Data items

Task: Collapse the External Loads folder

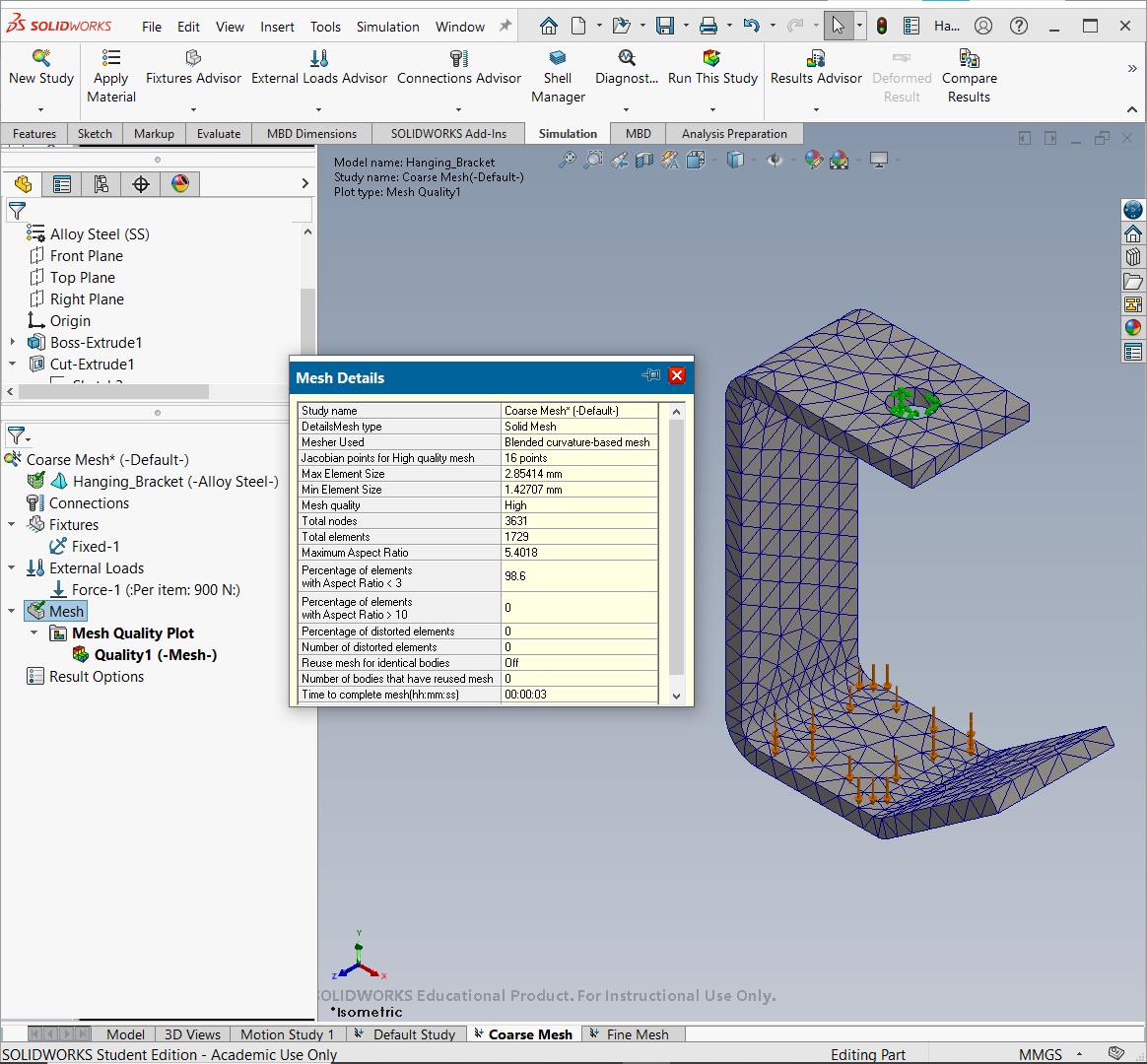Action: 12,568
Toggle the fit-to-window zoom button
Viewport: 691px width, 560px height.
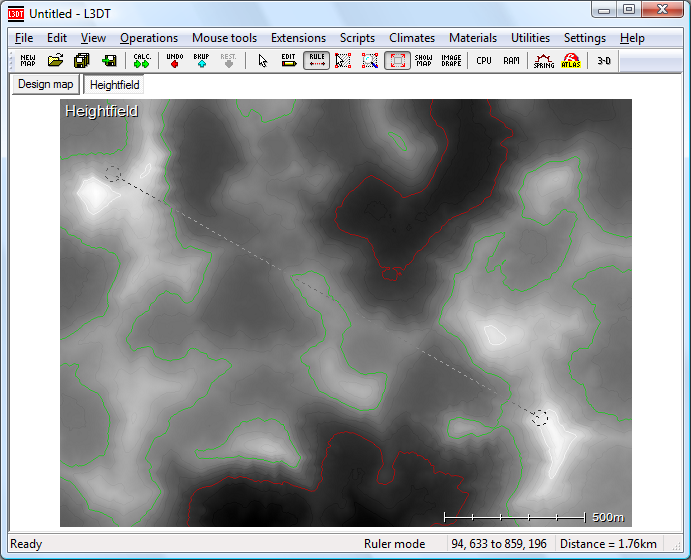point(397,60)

Work to be completed »
Only the entries themselves should be output, word for word, with all pictures omitted.

Problem solution »
Task: Collapse the External Loads folder

Action: 12,568
Toggle the fit-to-window zoom button
Viewport: 691px width, 560px height.
point(397,60)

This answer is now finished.